Stored records
+ + + +
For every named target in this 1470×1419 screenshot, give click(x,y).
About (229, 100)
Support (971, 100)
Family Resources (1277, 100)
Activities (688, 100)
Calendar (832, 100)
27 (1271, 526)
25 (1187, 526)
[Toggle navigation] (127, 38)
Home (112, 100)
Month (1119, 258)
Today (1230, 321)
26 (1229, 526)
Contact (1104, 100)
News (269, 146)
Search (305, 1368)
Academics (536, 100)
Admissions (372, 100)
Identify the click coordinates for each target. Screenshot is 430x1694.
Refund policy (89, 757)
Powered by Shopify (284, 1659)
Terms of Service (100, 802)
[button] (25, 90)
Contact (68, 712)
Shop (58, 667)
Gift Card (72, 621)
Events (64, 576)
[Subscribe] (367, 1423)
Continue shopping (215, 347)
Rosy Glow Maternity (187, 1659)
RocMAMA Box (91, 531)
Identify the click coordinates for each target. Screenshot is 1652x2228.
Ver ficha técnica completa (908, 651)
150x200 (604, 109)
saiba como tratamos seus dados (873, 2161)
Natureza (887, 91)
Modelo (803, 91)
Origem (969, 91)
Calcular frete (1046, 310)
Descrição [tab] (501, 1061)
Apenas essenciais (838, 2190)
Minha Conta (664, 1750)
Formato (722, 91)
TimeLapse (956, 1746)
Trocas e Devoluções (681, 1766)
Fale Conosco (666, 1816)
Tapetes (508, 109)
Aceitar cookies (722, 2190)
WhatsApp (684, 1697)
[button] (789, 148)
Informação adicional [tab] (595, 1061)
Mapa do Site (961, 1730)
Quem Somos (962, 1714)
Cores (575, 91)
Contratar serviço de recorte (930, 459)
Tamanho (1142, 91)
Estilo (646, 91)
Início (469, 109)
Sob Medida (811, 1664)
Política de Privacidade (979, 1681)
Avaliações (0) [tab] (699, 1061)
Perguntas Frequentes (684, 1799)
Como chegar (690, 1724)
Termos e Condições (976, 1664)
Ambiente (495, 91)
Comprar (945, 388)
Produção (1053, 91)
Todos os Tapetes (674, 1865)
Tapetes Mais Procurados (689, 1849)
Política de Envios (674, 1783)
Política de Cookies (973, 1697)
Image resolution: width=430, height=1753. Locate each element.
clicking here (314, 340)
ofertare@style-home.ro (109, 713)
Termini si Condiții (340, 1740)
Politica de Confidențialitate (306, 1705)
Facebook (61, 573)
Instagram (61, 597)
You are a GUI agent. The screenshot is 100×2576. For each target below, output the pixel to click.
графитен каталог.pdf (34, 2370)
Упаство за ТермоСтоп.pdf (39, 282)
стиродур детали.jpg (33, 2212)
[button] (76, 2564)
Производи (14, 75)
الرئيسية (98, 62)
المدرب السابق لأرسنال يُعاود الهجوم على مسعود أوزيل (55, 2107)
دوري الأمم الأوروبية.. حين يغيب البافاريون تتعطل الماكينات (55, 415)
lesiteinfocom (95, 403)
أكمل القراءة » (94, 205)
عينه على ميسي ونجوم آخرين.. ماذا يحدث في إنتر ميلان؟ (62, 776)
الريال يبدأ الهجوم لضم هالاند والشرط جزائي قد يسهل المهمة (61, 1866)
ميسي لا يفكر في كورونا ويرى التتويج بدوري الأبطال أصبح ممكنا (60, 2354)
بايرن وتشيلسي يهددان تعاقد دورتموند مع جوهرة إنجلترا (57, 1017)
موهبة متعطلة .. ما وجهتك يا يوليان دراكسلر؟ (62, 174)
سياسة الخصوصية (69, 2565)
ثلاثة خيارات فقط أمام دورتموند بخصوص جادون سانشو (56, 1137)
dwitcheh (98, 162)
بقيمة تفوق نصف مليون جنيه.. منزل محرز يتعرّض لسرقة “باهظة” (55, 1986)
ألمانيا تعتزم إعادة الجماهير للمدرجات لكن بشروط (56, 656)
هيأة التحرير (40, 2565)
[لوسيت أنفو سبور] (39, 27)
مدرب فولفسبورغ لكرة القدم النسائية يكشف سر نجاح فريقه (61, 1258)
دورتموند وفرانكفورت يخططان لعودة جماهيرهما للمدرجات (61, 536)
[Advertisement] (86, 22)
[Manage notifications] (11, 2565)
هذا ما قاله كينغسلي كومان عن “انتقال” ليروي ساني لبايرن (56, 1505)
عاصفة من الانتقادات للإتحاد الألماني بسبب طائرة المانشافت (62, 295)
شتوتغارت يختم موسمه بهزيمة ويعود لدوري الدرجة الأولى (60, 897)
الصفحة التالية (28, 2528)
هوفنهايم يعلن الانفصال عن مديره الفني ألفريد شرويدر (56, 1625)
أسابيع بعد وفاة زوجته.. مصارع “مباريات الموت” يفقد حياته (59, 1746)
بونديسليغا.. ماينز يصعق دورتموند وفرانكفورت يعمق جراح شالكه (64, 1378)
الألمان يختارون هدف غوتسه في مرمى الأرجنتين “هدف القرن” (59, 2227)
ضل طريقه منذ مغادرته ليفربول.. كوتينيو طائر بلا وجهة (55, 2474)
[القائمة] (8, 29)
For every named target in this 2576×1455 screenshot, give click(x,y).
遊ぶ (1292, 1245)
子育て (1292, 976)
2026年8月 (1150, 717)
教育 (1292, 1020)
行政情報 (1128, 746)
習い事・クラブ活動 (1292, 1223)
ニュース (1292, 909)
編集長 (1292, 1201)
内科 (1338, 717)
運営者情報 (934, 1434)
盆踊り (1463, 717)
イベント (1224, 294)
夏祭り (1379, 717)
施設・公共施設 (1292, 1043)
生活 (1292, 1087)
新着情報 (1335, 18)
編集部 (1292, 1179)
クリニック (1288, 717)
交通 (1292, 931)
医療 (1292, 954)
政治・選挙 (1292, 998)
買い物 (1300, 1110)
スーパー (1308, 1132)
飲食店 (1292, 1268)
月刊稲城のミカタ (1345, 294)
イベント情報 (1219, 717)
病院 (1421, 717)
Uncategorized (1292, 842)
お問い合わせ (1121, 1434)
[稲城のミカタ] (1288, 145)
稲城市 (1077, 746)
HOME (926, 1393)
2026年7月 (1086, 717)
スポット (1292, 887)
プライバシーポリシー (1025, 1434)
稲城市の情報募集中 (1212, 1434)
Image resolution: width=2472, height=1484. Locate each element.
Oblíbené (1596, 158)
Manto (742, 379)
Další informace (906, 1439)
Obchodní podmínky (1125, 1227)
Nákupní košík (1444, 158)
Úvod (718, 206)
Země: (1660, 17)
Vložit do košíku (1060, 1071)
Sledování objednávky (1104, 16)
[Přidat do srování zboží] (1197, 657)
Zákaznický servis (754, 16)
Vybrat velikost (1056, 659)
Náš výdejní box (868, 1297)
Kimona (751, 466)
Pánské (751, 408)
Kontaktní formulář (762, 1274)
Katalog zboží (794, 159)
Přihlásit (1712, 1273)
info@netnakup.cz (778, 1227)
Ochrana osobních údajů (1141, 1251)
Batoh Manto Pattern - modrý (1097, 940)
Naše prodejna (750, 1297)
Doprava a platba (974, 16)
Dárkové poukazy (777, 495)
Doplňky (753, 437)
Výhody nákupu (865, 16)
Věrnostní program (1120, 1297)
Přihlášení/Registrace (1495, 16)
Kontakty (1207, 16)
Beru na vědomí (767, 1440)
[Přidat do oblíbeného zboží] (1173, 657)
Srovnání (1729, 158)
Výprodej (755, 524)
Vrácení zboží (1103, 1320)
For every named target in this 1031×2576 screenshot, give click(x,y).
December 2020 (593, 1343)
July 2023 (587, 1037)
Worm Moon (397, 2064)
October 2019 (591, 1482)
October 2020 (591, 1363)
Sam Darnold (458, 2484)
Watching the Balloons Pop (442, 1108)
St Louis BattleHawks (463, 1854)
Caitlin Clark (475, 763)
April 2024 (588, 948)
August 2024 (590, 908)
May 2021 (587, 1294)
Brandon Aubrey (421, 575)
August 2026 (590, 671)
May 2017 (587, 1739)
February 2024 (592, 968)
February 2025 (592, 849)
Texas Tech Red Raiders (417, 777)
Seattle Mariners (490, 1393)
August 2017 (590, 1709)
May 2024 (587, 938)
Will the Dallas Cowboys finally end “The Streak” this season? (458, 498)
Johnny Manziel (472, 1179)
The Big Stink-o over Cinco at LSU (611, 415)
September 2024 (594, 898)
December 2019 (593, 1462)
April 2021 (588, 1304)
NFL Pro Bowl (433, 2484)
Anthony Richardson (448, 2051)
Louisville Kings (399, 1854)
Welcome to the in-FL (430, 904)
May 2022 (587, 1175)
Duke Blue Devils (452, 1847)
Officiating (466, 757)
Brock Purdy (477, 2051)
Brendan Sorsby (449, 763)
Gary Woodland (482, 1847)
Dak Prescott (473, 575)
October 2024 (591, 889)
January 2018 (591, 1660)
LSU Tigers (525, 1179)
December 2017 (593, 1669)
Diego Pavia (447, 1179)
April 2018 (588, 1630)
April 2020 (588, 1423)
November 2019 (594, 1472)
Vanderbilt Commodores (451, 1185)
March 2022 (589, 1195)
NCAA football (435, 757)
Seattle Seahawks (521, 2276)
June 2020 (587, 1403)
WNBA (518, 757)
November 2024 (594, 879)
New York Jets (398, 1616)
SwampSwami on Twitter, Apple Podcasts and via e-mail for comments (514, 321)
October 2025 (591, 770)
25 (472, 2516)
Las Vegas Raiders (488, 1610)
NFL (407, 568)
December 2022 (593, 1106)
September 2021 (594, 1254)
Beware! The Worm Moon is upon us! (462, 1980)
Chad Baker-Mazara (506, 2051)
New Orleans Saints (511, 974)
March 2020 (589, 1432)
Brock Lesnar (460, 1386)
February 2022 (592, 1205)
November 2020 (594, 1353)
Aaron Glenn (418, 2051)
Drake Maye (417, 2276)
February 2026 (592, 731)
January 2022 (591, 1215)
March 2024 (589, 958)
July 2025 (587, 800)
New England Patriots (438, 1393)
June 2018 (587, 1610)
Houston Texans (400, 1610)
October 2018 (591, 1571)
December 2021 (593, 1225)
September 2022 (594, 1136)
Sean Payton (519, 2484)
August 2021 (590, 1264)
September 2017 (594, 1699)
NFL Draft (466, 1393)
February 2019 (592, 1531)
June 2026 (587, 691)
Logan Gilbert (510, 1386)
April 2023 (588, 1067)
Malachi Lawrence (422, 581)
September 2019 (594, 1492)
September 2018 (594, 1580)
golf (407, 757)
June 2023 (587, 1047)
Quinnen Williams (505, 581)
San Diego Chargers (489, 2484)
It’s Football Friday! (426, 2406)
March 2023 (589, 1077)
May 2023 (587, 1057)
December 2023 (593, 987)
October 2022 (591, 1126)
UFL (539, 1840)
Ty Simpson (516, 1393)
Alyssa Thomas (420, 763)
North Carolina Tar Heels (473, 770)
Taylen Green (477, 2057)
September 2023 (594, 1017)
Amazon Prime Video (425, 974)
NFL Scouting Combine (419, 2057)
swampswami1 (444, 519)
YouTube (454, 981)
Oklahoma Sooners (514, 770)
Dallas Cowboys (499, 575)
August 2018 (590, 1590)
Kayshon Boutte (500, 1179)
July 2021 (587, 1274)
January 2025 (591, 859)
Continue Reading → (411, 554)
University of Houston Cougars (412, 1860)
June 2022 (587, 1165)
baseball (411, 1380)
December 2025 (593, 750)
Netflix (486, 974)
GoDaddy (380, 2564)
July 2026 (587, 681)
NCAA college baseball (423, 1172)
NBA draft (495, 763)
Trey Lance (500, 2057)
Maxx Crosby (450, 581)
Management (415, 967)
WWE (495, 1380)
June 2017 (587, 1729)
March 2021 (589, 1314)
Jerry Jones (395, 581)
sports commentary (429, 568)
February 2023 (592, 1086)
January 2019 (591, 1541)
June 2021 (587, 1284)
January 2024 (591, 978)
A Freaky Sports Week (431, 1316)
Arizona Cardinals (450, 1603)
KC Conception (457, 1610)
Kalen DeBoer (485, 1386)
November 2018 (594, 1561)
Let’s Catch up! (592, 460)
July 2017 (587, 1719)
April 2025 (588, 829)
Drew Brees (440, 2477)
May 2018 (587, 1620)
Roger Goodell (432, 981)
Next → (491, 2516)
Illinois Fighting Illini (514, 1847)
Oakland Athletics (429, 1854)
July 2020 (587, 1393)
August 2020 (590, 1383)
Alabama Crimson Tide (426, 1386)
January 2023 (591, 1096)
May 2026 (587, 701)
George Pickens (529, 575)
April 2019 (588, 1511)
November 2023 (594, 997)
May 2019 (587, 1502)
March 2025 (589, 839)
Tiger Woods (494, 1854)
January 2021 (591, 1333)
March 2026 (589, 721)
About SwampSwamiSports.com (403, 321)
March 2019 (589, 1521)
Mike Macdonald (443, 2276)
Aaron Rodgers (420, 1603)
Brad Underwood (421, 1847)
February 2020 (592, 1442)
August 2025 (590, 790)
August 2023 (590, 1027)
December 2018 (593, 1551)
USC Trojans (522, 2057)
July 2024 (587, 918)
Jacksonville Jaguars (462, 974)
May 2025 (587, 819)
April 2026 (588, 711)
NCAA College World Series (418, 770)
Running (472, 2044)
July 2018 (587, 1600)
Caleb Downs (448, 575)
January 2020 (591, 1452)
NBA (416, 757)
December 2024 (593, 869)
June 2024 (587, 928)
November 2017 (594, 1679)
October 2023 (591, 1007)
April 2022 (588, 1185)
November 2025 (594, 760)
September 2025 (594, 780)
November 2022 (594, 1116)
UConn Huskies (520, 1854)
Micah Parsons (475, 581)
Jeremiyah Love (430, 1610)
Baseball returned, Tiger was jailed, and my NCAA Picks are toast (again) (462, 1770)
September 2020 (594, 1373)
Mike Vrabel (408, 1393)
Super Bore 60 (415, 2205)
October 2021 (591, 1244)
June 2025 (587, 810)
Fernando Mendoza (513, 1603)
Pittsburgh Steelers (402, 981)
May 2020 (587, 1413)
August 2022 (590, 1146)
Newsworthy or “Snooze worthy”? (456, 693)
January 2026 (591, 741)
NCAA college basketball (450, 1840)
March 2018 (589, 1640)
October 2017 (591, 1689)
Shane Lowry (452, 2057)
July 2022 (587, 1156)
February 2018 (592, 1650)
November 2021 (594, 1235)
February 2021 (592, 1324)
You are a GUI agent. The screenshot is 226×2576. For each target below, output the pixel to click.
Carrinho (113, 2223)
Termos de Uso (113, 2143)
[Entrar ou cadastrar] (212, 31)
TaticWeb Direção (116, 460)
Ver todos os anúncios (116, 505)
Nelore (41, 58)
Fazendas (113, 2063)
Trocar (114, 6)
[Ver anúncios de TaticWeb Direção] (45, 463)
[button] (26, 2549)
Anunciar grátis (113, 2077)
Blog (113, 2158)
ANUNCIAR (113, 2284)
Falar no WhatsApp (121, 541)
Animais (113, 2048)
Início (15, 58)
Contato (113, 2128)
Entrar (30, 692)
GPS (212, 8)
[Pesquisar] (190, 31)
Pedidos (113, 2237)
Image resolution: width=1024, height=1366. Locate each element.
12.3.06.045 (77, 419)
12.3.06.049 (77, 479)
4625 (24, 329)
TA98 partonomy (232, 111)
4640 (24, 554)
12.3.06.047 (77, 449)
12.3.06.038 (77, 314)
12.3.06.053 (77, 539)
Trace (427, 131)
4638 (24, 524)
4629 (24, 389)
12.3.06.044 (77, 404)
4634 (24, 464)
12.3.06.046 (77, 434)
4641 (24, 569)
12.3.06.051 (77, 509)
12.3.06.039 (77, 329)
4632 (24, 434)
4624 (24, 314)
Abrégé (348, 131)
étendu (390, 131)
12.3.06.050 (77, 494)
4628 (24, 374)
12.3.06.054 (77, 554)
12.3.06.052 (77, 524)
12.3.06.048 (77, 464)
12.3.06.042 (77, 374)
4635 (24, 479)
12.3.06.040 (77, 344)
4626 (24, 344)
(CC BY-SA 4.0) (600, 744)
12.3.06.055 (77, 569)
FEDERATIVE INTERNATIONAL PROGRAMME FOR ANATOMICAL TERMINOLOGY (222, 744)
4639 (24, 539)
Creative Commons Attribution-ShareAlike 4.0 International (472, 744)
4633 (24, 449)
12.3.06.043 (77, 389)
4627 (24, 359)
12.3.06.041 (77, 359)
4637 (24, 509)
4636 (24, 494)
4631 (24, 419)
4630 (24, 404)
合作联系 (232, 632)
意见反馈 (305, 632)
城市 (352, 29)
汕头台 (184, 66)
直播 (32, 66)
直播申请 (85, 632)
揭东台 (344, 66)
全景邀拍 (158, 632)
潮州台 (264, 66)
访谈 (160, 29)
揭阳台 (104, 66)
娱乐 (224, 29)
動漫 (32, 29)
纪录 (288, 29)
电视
+ + + +
Task details. Reproduce the final stretch of the data above: every line from the one holding "Image resolution: width=1024, height=1366." through the end, inclusive, exactly as written and nothing else.

Exercise result.
Image resolution: width=1024, height=1366. Locate each element.
12.3.06.045 (77, 419)
12.3.06.049 (77, 479)
4625 (24, 329)
TA98 partonomy (232, 111)
4640 (24, 554)
12.3.06.047 (77, 449)
12.3.06.038 (77, 314)
12.3.06.053 (77, 539)
Trace (427, 131)
4638 (24, 524)
4629 (24, 389)
12.3.06.044 (77, 404)
4634 (24, 464)
12.3.06.046 (77, 434)
4641 (24, 569)
12.3.06.051 (77, 509)
12.3.06.039 (77, 329)
4632 (24, 434)
4624 (24, 314)
Abrégé (348, 131)
étendu (390, 131)
12.3.06.050 (77, 494)
4628 (24, 374)
12.3.06.054 (77, 554)
12.3.06.052 (77, 524)
12.3.06.048 (77, 464)
12.3.06.042 (77, 374)
4635 (24, 479)
12.3.06.040 (77, 344)
4626 (24, 344)
(CC BY-SA 4.0) (600, 744)
12.3.06.055 (77, 569)
FEDERATIVE INTERNATIONAL PROGRAMME FOR ANATOMICAL TERMINOLOGY (222, 744)
4639 (24, 539)
Creative Commons Attribution-ShareAlike 4.0 International (472, 744)
4633 (24, 449)
12.3.06.043 (77, 389)
4627 (24, 359)
12.3.06.041 (77, 359)
4637 (24, 509)
4636 (24, 494)
4631 (24, 419)
4630 (24, 404)
合作联系 (232, 632)
意见反馈 (305, 632)
城市 (352, 29)
汕头台 (184, 66)
直播 (32, 66)
直播申请 (85, 632)
揭东台 (344, 66)
全景邀拍 (158, 632)
潮州台 (264, 66)
访谈 (160, 29)
揭阳台 (104, 66)
娱乐 (224, 29)
動漫 (32, 29)
纪录 (288, 29)
电视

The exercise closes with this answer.